L'Ambassadeur Bertrand Besancenot commente la récente décision des pays de l'OPEP+ de réduire leur production de pétrole. À l'heure d'une nouvelle crise énergétique et de l'inflation, des interrogations se posent sur cette décision, en plein contexte de la guerre en Ukraine et près d'un an seulement après la sortie de la pandémie de Covid-19.
À quoi jouent les pays producteurs de pétrole ? (T 1431)
(© Lesbats Stephane. Plate-forme pétrolière de N'Kossa, au large du Congo. Ifremer. https://image.ifremer.fr/data/00574/68575/) / Wikicommons
Les pays de l’OPEP+ ont décidé le 5 octobre, lors d’une réunion ministérielle à Vienne, de réduire fortement leur production de pétrole. Ils sont ainsi convenus de baisser le nombre de barils existants chaque jour de 2 millions, soit plus de 2 % du marché mondial. Le signal envoyé aux marchés a aussitôt produit son effet : dans la journée, le baril de Brent s’est hissé à 93,80 dollars, augmentant de 2 dollars.

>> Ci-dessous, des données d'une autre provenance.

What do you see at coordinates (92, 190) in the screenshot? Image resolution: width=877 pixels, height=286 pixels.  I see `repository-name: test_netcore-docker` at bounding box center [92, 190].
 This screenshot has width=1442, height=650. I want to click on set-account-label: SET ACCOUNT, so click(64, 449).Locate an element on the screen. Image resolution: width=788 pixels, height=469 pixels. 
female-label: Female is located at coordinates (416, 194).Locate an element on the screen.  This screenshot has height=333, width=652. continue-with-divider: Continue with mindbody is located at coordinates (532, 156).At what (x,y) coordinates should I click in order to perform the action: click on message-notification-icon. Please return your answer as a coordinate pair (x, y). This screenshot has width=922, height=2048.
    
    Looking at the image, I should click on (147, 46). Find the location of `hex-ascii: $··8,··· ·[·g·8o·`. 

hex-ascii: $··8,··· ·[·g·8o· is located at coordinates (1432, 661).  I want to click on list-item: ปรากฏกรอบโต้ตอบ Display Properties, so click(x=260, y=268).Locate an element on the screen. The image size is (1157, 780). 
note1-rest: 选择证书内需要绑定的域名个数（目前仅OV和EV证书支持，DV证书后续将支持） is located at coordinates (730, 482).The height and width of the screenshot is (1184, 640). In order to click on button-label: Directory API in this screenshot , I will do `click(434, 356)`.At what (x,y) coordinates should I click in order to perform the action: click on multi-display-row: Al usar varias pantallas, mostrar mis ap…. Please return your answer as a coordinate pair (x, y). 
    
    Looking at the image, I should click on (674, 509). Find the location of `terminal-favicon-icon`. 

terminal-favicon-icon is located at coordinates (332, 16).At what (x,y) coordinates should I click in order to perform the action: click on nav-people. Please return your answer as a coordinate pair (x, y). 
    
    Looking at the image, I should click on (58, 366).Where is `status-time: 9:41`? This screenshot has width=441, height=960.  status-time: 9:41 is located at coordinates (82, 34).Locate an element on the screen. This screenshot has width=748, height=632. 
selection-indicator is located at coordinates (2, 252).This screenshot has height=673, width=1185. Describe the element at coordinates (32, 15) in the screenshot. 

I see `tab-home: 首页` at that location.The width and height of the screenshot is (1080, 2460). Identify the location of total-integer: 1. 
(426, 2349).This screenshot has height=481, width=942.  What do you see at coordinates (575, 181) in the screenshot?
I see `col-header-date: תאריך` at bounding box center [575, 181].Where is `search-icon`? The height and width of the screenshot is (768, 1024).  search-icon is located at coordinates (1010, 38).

C’est la réduction volontaire la plus importante décidée par l’OPEP+ depuis le début de la pandémie. Il convient en effet de rappeler que, à la suite du confinement du printemps 2020, le prix du baril avait connu un effondrement inédit, provoqué par la mise à l’arrêt d’une bonne partie de l’économie mondiale. Pour redresser la barre, l’Arabie saoudite et ses alliés de l’OPEP+ avaient alors limité volontairement leur production, ce qui avait permis une remontée des cours parallèlement à la reprise de l’économie mondiale.
En février 2022, l’invasion de l’Ukraine par la Russie a provoqué une flambée des cours inégalée en dix ans ; mais depuis un pic franchi au mois d’août à 104 dollars, le baril de pétrole brut avait perdu environ 20 %. En cause essentiellement le ralentissement de l’économie chinoise et les menaces de récession en Europe, ainsi que des doutes sur l’économie américaine. Le cours du pétrole était ainsi redescendu au niveau d’avant-guerre. Cette situation a conduit les 23 pays de l’OPEP+ à réagir en prenant les mesures de réduction annoncées le 5 octobre.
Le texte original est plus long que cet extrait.